(Beginning of Provided entries)

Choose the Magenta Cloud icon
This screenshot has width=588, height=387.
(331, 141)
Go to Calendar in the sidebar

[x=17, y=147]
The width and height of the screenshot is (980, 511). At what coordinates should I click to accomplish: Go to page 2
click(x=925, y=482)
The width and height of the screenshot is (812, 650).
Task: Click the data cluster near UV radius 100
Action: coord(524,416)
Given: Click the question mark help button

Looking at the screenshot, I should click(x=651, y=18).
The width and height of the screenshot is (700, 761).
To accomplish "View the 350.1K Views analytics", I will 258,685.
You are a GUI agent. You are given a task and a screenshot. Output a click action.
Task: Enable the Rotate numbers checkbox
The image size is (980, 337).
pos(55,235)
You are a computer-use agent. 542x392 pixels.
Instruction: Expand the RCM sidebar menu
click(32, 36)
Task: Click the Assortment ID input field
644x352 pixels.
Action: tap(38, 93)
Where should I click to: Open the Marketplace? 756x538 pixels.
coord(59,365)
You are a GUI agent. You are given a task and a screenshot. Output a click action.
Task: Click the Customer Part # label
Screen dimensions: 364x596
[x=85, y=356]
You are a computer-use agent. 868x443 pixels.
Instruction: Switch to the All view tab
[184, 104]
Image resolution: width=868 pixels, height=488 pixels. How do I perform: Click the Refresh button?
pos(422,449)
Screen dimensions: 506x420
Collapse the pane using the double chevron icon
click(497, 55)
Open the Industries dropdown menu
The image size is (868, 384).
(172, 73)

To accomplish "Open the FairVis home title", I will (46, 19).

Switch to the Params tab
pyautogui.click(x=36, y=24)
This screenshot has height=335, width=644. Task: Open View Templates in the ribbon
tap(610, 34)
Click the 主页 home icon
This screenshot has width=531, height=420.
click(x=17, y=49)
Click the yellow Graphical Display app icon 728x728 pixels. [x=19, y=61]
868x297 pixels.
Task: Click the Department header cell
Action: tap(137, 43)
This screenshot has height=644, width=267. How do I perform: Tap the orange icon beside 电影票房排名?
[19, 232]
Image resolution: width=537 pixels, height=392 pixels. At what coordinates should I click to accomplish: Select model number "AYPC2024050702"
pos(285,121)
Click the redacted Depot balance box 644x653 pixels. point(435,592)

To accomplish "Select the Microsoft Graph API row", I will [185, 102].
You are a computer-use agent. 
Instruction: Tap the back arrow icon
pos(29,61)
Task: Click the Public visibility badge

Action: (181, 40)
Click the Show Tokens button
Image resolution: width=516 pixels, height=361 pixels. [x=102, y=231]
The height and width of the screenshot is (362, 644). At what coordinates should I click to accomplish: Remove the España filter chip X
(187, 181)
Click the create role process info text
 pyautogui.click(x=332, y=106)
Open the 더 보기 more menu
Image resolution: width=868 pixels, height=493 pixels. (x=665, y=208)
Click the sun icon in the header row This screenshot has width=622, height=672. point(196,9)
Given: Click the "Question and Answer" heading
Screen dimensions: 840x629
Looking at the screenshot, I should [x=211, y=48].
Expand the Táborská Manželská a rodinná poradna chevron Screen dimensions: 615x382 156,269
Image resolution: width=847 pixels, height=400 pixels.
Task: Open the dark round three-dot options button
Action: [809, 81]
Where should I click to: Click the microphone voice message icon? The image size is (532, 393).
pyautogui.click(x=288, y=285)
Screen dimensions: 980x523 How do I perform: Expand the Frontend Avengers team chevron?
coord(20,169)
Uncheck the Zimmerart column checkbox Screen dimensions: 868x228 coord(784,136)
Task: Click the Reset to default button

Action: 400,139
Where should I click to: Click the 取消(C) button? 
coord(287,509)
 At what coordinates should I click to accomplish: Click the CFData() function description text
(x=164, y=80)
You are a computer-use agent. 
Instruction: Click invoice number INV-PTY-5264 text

(End of Provided entries)

Work request: Go through the records and output them all, word for word.

Finished exercise:
Choose the Magenta Cloud icon
This screenshot has width=588, height=387.
(331, 141)
Go to Calendar in the sidebar

[x=17, y=147]
The width and height of the screenshot is (980, 511). At what coordinates should I click to accomplish: Go to page 2
click(x=925, y=482)
The width and height of the screenshot is (812, 650).
Task: Click the data cluster near UV radius 100
Action: coord(524,416)
Given: Click the question mark help button

Looking at the screenshot, I should click(x=651, y=18).
The width and height of the screenshot is (700, 761).
To accomplish "View the 350.1K Views analytics", I will 258,685.
You are a GUI agent. You are given a task and a screenshot. Output a click action.
Task: Enable the Rotate numbers checkbox
The image size is (980, 337).
pos(55,235)
You are a computer-use agent. 542x392 pixels.
Instruction: Expand the RCM sidebar menu
click(32, 36)
Task: Click the Assortment ID input field
644x352 pixels.
Action: tap(38, 93)
Where should I click to: Open the Marketplace? 756x538 pixels.
coord(59,365)
You are a GUI agent. You are given a task and a screenshot. Output a click action.
Task: Click the Customer Part # label
Screen dimensions: 364x596
[x=85, y=356]
You are a computer-use agent. 868x443 pixels.
Instruction: Switch to the All view tab
[184, 104]
Image resolution: width=868 pixels, height=488 pixels. How do I perform: Click the Refresh button?
pos(422,449)
Screen dimensions: 506x420
Collapse the pane using the double chevron icon
click(497, 55)
Open the Industries dropdown menu
The image size is (868, 384).
(172, 73)

To accomplish "Open the FairVis home title", I will (46, 19).

Switch to the Params tab
pyautogui.click(x=36, y=24)
This screenshot has height=335, width=644. Task: Open View Templates in the ribbon
tap(610, 34)
Click the 主页 home icon
This screenshot has width=531, height=420.
click(x=17, y=49)
Click the yellow Graphical Display app icon 728x728 pixels. [x=19, y=61]
868x297 pixels.
Task: Click the Department header cell
Action: tap(137, 43)
This screenshot has height=644, width=267. How do I perform: Tap the orange icon beside 电影票房排名?
[19, 232]
Image resolution: width=537 pixels, height=392 pixels. At what coordinates should I click to accomplish: Select model number "AYPC2024050702"
pos(285,121)
Click the redacted Depot balance box 644x653 pixels. point(435,592)

To accomplish "Select the Microsoft Graph API row", I will [185, 102].
You are a computer-use agent. 
Instruction: Tap the back arrow icon
pos(29,61)
Task: Click the Public visibility badge

Action: (181, 40)
Click the Show Tokens button
Image resolution: width=516 pixels, height=361 pixels. [x=102, y=231]
The height and width of the screenshot is (362, 644). At what coordinates should I click to accomplish: Remove the España filter chip X
(187, 181)
Click the create role process info text
 pyautogui.click(x=332, y=106)
Open the 더 보기 more menu
Image resolution: width=868 pixels, height=493 pixels. (x=665, y=208)
Click the sun icon in the header row This screenshot has width=622, height=672. point(196,9)
Given: Click the "Question and Answer" heading
Screen dimensions: 840x629
Looking at the screenshot, I should [x=211, y=48].
Expand the Táborská Manželská a rodinná poradna chevron Screen dimensions: 615x382 156,269
Image resolution: width=847 pixels, height=400 pixels.
Task: Open the dark round three-dot options button
Action: [809, 81]
Where should I click to: Click the microphone voice message icon? The image size is (532, 393).
pyautogui.click(x=288, y=285)
Screen dimensions: 980x523 How do I perform: Expand the Frontend Avengers team chevron?
coord(20,169)
Uncheck the Zimmerart column checkbox Screen dimensions: 868x228 coord(784,136)
Task: Click the Reset to default button

Action: 400,139
Where should I click to: Click the 取消(C) button? 
coord(287,509)
 At what coordinates should I click to accomplish: Click the CFData() function description text
(x=164, y=80)
You are a computer-use agent. 
Instruction: Click invoice number INV-PTY-5264 text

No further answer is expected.